After Sanders’s loss in Nevada, many pundits are already pronouncing his campaign dead. If there ends up being any truth to this, it will only be as a matter of self-fulfilling prophecy: the media uses Nevada as an excuse to go back to ignoring Sanders, or give his campaign much more negative coverage. Just two weeks ago, many were saying Nevada would show Sanders couldn’t compete among non-whites. Yet exit polls showed Sanders winning the Latino vote, casting serious doubt on that narrative.
Some pundits are arguing that the actual results of the Nevada caucuses suggests the exit polls are wrong about Sanders winning the Latino vote. However, the same exit polls that showed Sanders winning Latinos showed Clinton winning African-Americans by a truly enormous margin, and Clark County (the area around Las Vegas, where Clinton’s support was strongest) has both a high concentration of Latinos and a high concentration of African-Americans, making precinct results difficult to interpret in demographic terms (compare this and this).
The enormous support that Clinton enjoys among African-Americans is a real problem with Sanders. Sanders will likely have to do more to win over African-Americans to win the nomination. But the Nevada results are evidence of his success winning over Latinos. Whether Sanders can win over African-Americans remains, I think, an open question.
(An aside: though Sanders’s record on immigration is deeply flawed, I was impressed when, during the debate on February 5th, Sanders spoke out against the Obama administration’s deportation of child refugees. In the same debate, Clinton defended the policy as “sending a message”, the same justification given by Obama himself.)

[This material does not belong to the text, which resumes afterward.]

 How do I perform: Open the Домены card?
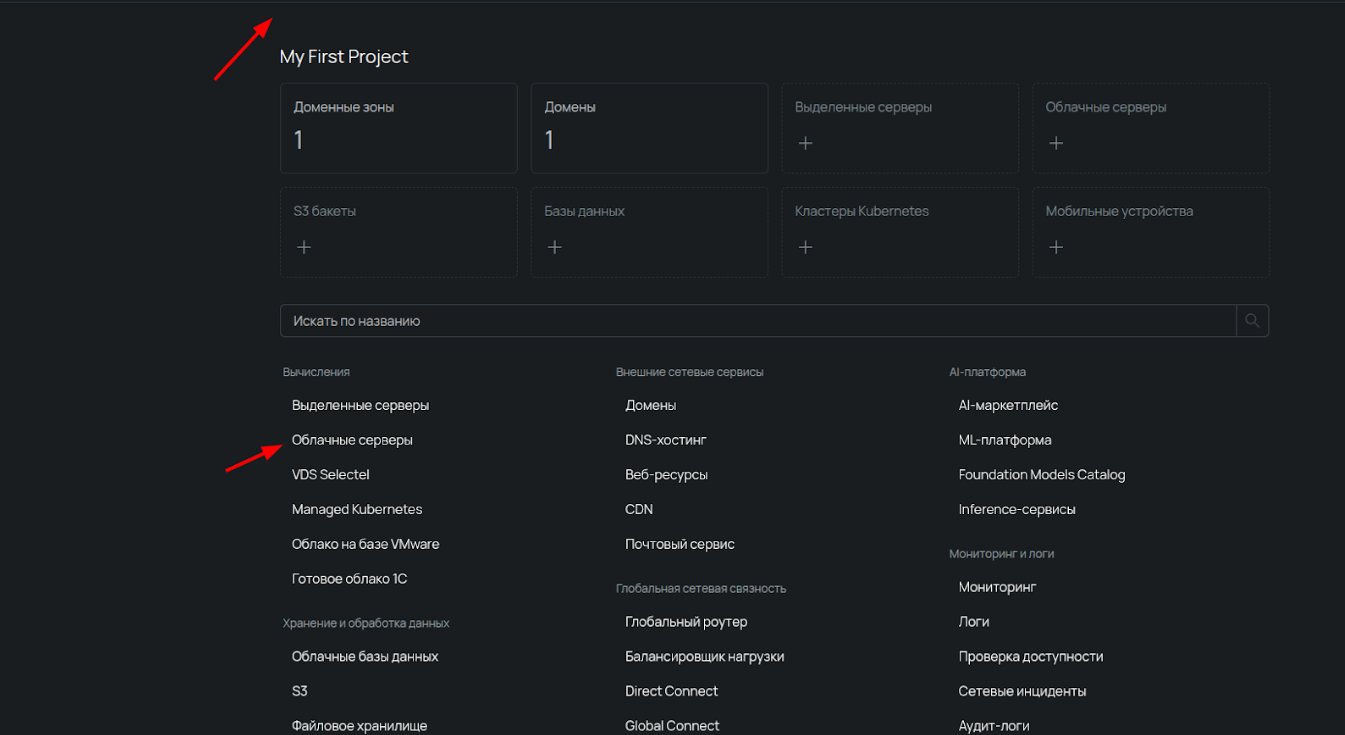[x=649, y=128]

Attaching great importance to the results of early states makes a lot less sense for the current Democratic race than it does for the GOP race. The battle royale for the GOP nomination means strategic voting plays a huge role: any candidate who has a disappointing showing in an early state risks having his supporters switch to their second choice. That’s not an issue in the two-candidate Democratic race.
Second, the GOP primaries are governed by arcane delegate rules that, for example, allowed Trump to get all 50 South Carolina delegates even though he got less than a third of the vote. These rules differ from state to state, but their ultimate effect is to create the possibility that a string of early victories could give a candidate an insurmountable lead in convention delegates. The Democratic primary, on the other hand, allocates delegates proportionately in every state. That means there’s a real possibility the Democratic primary might not be settled until the last set of states vote in June.
(Or even until the convention itself–but my guess is that if Sanders gets a majority of pledged delegates, a majority of the superdelegates will switch to supporting him.)
Sanders is still the underdog here. He will almost certainly lose South Carolina, and he’s unlikely to win more than a few states on Super Tuesday (March 1st). Not because of his national polling, but because Clinton remains much stronger in southeastern states (a majority of Super Tuesday states) than she is nationally. But because the Democratic Party allocates delegates proportionally, Clinton’s margin of victory will matter a lot. So if you live in any state that isn’t Iowa, New Hampshire, or Nevada, I’d urge to take this primary very seriously–it’s nowhere near being over yet.